Filepaths are either relative or resolved via environment variables.

Such a "second key" applies to both individual tests but also a number of tests (not necessarily in the same file or package).

Could we therefore follow some sort of declarative pre-amble in a test (or test file in order to apply to all tests in that file)?

import "testing"

func TestExtDeps(t *testing.T) {
    t.Deps(
        t.DepsDir("testdata"), // relative
        t.DepsGitFiles("$ENV_VAR/**/testdata/blah.txt"), // glob env-resolved git files
        // ...
    )

    // ...
}

For now, we'll assume that users will use -count=1 (or "go test") to bypass the test result cache when modifying those things.

As I mentioned in my golang-dev response, -count=1 has the unfortunate side effect of bypassing the result cache for all tests in package list mode, despite (in our case) that only representing ~5% of tests. What are your thoughts on flagging tests to bypass the cache?

import "testing"

func TestRegular(t *testing.T) {
    // will be part of the result cache

    // ...
}

func TestThatBypasses(t *testing.T) {
    // flag that this test's result should not be cached, i.e. re-run each time
    t.BypassCache()

    // ...
}

Or if we had something like the the .Deps approach then you could easily have a random dep:

import "testing"

func TestExtDeps(t *testing.T) {
    t.Deps(
        t.DepsRandom(),
    )

    // ...
}

@dlsniper
Copy link
Contributor

@dlsniper dlsniper commented Nov 6, 2017

This issue / proposed API doesn't deal with the external dependencies such as data in non-filesystems, such as databases.

@hdonnay
Copy link

@hdonnay hdonnay commented Nov 8, 2017

Tests that use testing/quick also need some thinking about. I'd certainly expect tests that use randomness to be re-run, or perhaps resume the same rng state and run fewer iterations.

@rsc
Copy link
Contributor Author

@rsc rsc commented Nov 9, 2017

Obviously we need to fix this in some way for Go 1.10, for test caching to make a good first impression. Equally obviously, we need to fix it soon, since we are into the freeze.

The main problem with "just assume all of testdata" is that it's incomplete: we have tests even in the standard library that read files outside testdata (for example compress/flate reads compress/testdata, not compress/flate/testdata), and I'm sure others do too. Environment variables were also raised, although I think they are clearly less common than testdata.

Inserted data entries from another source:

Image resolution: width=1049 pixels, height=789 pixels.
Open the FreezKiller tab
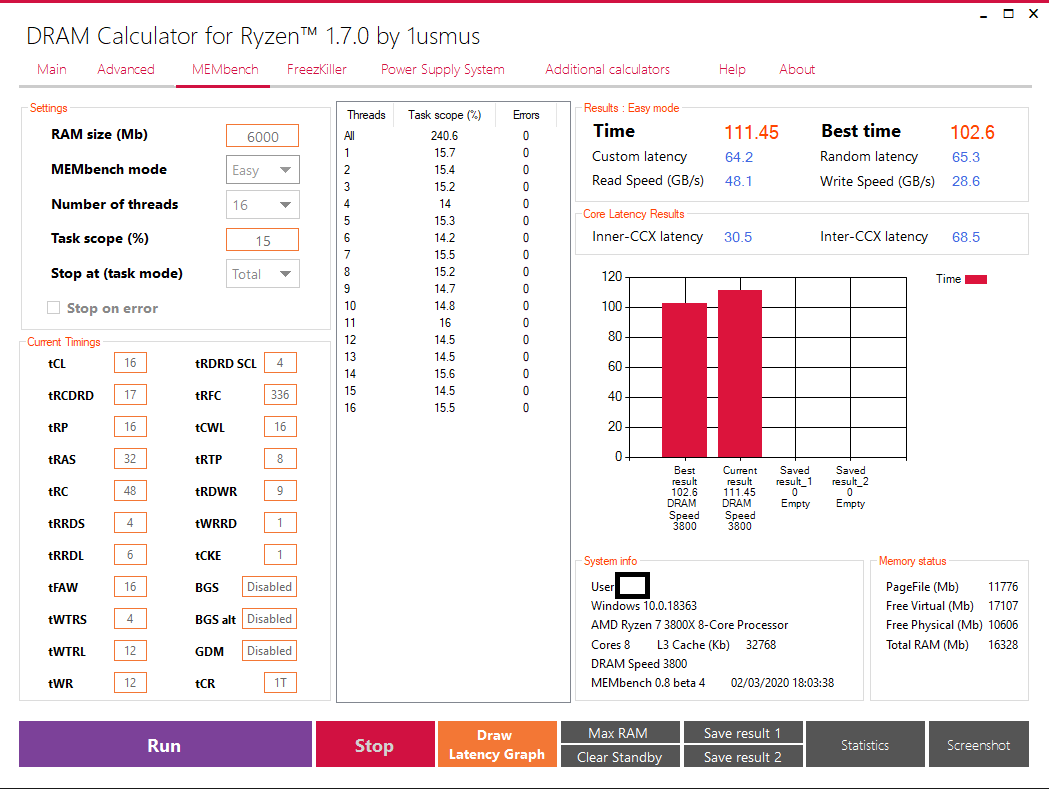(x=316, y=70)
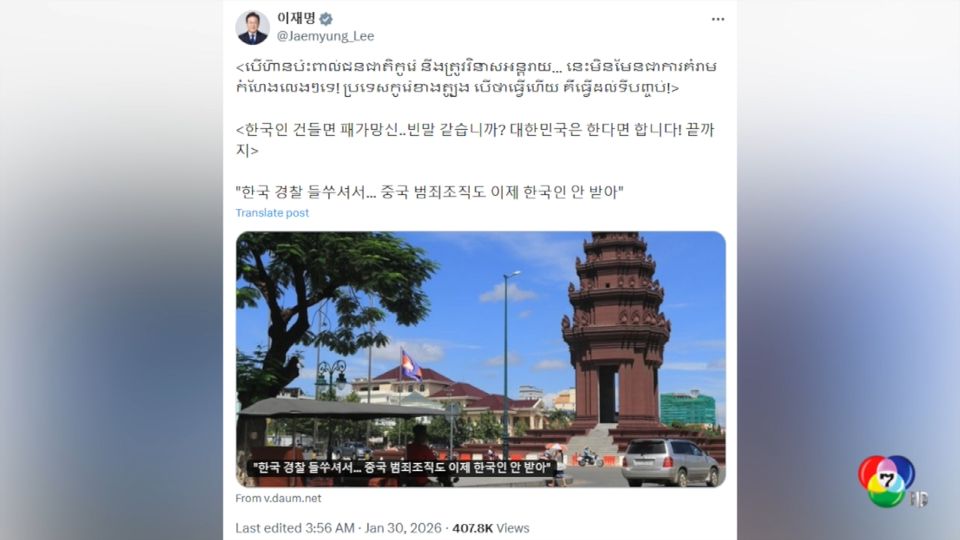Open the monument photo link preview card
The width and height of the screenshot is (960, 540).
click(481, 359)
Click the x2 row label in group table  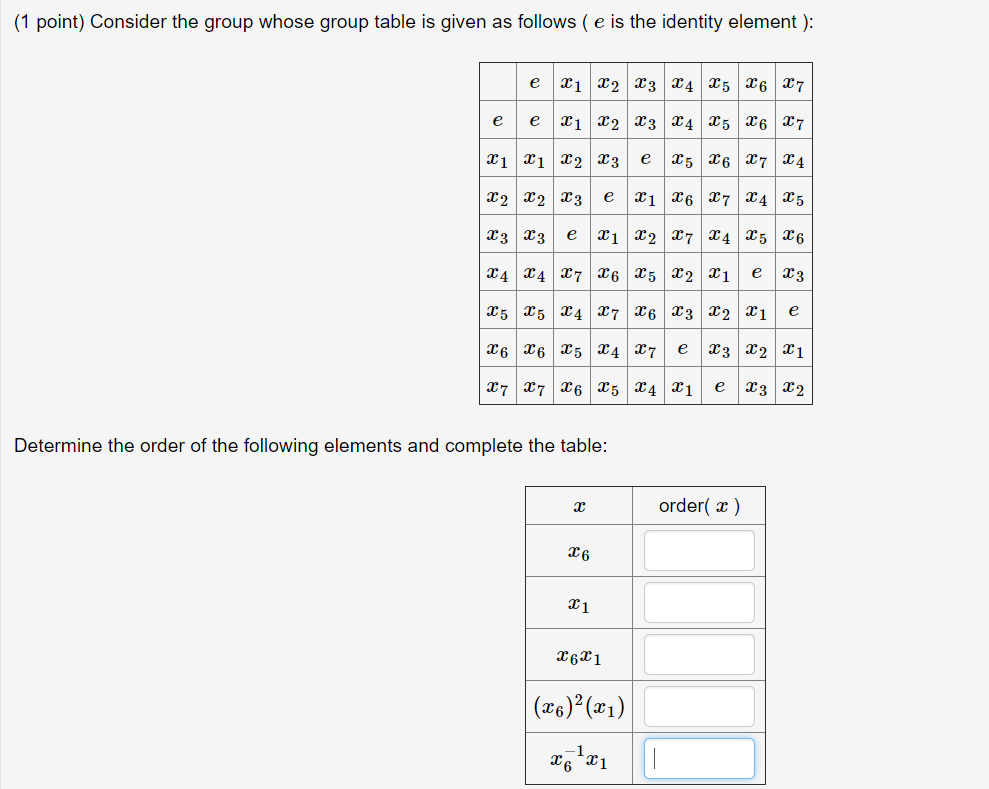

The main problem with adding separate new API (testing.ThisTestDependsOnThatThing) is that it means people's first interaction with test caching is finding out that test caching breaks their testing workflow and then are forced to go through and add redundant annotations to their code to unbreak it.

Because neither of those really seems tenable to me, my inclination now is to take @bradfitz's suggestion on #22583 and arrange via a new internal-only package for package os and package testing to conspire to report which environment variables and which files and directories (restricted to within $GOROOT and $GOPATH) are consulted by a particular test execution. That handles all tests that read testdata, tests that name testdata something else (not that I care a lot about supporting that case), tests that read from nearby testdata, tests that are sensitive to environment variables, and so on, all without redundant annotations that will not stay up to date.


It is not a goal to address every last possible incidental input to a test that might change its behavior. Tests that depend on network servers or databases are still typically not worth rerunning if the code in the test binary has not changed: if I modify encoding/json then it's still useful to be able to 'go test all' and only actually re-run the networked tests that use json. Of course if you are actively changing the records in the database accessed by the test, then you will not want the test to be cached, but we have clearly documented ways to disable the test cache in that case ("go test" with no package arguments, or "go test -count=1 mypkg"). The same goes for tests that use pseudo-random generators or query the system time or the system randomness source. If the tests are good tests, then these incidental inputs should not change the outcome, even if they do make each test invocation explore slightly different test cases. If your goal is to run the test many times precisely because you know it might vary each time, then again it's easy to avoid the caching. (And in fact you might naturally reach for something like -count=1000, which will disable the caching without you even thinking about it.)

@myitcv
Copy link
Member

@myitcv myitcv commented Nov 9, 2017

Because neither of those really seems tenable to me, my inclination now is to take @bradfitz's suggestion

👍

Is it possible to do something clever with calls to path/filepath.Glob? Or would, as you pointed out before, globs be a known and documented exception?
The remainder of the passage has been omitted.